> [摘录]:
我们先看select_bad_process函数怎么选择最差的进程:

static void select_bad_process(struct oom_control *oc)
{
	if (is_memcg_oom(oc))
		mem_cgroup_scan_tasks(oc->memcg, oom_evaluate_task, oc);
	else {
		struct task_struct *p;

		rcu_read_lock();
		
		for_each_process(p)//遍历系统范围内所有进程线程
			if (oom_evaluate_task(p, oc))//评估每个进程的得分
				break;
		rcu_read_unlock();
	}

	oc->chosen_points = oc->chosen_points * 1000 / oc->totalpages;
}

select_bad_process主要是遍历系统范围所有进程,并且调用oom_evaluate_task函数对每一个进程评分:

static int oom_evaluate_task(struct task_struct *task, void *arg)
{
	struct oom_control *oc = arg;
	unsigned long points;

	//进程1以及内核线程等等不能被kill的线程跳过
	if (oom_unkillable_task(task, NULL, oc->nodemask))
		goto next;

	/*
	 * This task already has access to memory reserves and is being killed.
	 * Don't allow any other task to have access to the reserves unless
	 * the task has MMF_OOM_SKIP because chances that it would release
	 * any memory is quite low.
	 */
	if (!is_sysrq_oom(oc) && tsk_is_oom_victim(task)) {
		if (test_bit(MMF_OOM_SKIP, &task->signal->oom_mm->flags))
			goto next;
		goto abort;
	}

	/*
	 * If task is allocating a lot of memory and has been marked to be
	 * killed first if it triggers an oom, then select it.
	 */
	//如果任务分配了大量的内存则优先选择触发OOM的进程
	if (oom_task_origin(task)) {
		points = ULONG_MAX;
		goto select;
	}

	//启发式函数,以确定哪个候选任务杀死
	points = oom_badness(task, NULL, oc->nodemask, oc->totalpages);
	//这里保证只取最高分的进程,所以分数最高者被选中。其他情况则直接跳过
	if (!points || points < oc->chosen_points)
		goto next;

	/* Prefer thread group leaders for display purposes */
	//选择线程组的所属的进程
	if (points == oc->chosen_points && thread_group_leader(oc->chosen))
		goto next;
select:
	if (oc->chosen)
		put_task_struct(oc->chosen);
	get_task_struct(task);
	oc->chosen = task;//更新OOM选中的进程和当前最高分
	oc->chosen_points = points;
next:
	return 0;
abort:
	if (oc->chosen)
		put_task_struct(oc->chosen);
	oc->chosen = (void *)-1UL;
	return 1;
}

oom_evaluate_task首先会跳过不可以被杀死的内核进程,然后判断如果一个进程是否分配了大量内存空间就直接返回优先杀死该进程并且不用往下走去评分,否则往下走通过oom_badness函数评分后返回,每次返回的分数和OC结构体的分数比较好后把较大的分数和其进程保存在OC中。oom_badness()是给进程打分的函数,可以说是核心中的核心。现在看看oom_badness:

unsigned long oom_badness(struct task_struct *p, struct mem_cgroup *memcg,
			  const nodemask_t *nodemask, unsigned long totalpages)

> [任务要求]:
• 1. 根据 OOM 代码摘录回答以下问题:
(a) 在 select_bad_process 中,什么条件成立时会调用 mem_cgroup_scan_tasks?
(b) 在 oom_evaluate_task 中,当 oom_task_origin(task) 为真时,points 被赋成什么值?
(c) 摘录称哪个函数是"核心中的核心"?
• 2. 列出 OOM 代码摘录中 oom_evaluate_task 函数里定义的全部跳转标签。
• 3. 接着 OOM 代码摘录的最后一行往下写。
下列条目无需参考。

> [参考材料]:
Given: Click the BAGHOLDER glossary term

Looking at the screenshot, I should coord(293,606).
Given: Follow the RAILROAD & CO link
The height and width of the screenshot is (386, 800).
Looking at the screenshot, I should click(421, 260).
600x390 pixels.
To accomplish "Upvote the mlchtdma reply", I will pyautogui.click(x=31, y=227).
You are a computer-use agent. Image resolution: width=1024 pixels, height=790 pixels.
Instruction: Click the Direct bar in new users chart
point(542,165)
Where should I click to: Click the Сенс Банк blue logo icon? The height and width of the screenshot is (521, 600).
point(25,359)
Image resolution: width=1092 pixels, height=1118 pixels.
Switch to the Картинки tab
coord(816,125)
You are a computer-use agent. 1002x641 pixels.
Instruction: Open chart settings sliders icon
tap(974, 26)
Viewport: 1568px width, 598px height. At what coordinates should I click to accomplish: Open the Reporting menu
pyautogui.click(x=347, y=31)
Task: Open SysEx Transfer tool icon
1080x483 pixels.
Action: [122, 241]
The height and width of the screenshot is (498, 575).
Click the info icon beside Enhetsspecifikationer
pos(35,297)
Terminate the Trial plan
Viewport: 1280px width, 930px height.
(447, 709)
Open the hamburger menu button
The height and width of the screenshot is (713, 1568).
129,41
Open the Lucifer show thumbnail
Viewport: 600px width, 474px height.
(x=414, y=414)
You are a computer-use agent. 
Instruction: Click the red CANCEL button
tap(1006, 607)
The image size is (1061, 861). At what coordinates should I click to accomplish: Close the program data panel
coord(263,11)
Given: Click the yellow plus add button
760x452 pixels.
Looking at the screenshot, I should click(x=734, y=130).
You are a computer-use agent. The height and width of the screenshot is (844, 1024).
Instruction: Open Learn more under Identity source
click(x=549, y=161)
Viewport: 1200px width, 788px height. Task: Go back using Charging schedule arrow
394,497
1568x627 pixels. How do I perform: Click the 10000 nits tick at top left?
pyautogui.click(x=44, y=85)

> [逐项解答]:
• 1.
(a) is_memcg_oom(oc) 为真时。
(b) ULONG_MAX。
(c) oom_badness()。

• 2. select、next、abort

• 3.
{
	long points;
	long adj;

	//如果进程不可被杀,直接跳过
	if (oom_unkillable_task(p, memcg, nodemask))
		return 0;

	p = find_lock_task_mm(p);//找到进程p,并使用task_lock()锁上
	if (!p)
		return 0;

	/*
	 * Do not even consider tasks which are explicitly marked oom
	 * unkillable or have been already oom reaped or the are in
	 * the middle of vfork
	 */
	//获取当前进程的oom_score_adj参数
	adj = (long)p->signal->oom_score_adj;
	//如果当前进程oom_score_adj为最小值,说明此进程不参数'bad'评比,返回0
	if (adj == OOM_SCORE_ADJ_MIN ||
			test_bit(MMF_OOM_SKIP, &p->mm->flags) ||
			in_vfork(p)) {
		task_unlock(p);
		return 0;
	}

	/*
	 * The baseline for the badness score is the proportion of RAM that each
	 * task's rss, pagetable and swap space use.
	 */
	//计算oom分数,也就是每个任务的rss、可分页和交换空间使用的RAM比例
	points = get_mm_rss(p->mm) + get_mm_counter(p->mm, MM_SWAPENTS) +
		mm_pgtables_bytes(p->mm) / PAGE_SIZE;
	task_unlock(p);//解锁

	/* Normalize to oom_score_adj units */
	//参数oom_score_adj归一化处理,这里可以看出oom_score_adj对最终分数的影响,
	adj *= totalpages / 1000;
	//将归一化后的adj和points求和,作为当前进程的分数
	points += adj;

	/*
	 * Never return 0 for an eligible task regardless of the root bonus and
	 * oom_score_adj (oom_score_adj can't be OOM_SCORE_ADJ_MIN here).
	 */
	return points > 0 ? points : 1;
}

oom_badness首先跳过不可以杀死的进程,然后上进程锁,获取当前进程的oom_score_adj参数,如果oom_score_adj是最低值就不参加评选(我们设置某些进程不可以被杀死,可以通过设置这个参数达到目的的),mm->flags为MMF_OOM_SKIP的进程不参加评选,处于vfork()中的进程也不参加评选,最后就是计算进程的分数了,进程的得分取决于其消耗的内存大小再加上oom_score_adj的归一化处理结果。
select_bad_process调挑选最’bad‘的进程讲完了,现在说说dump_header如何打印OOM信息:

static void dump_header(struct oom_control *oc, struct task_struct *p)
{
	//显示在哪个进程中触发了OOM
	pr_warn("%s invoked oom-killer: gfp_mask=%#x(%pGg), nodemask=%*pbl, order=%d, oom_score_adj=%hd\n",
		current->comm, oc->gfp_mask, &oc->gfp_mask,
		nodemask_pr_args(oc->nodemask), oc->order,
			current->signal->oom_score_adj);
	if (!IS_ENABLED(CONFIG_COMPACTION) && oc->order)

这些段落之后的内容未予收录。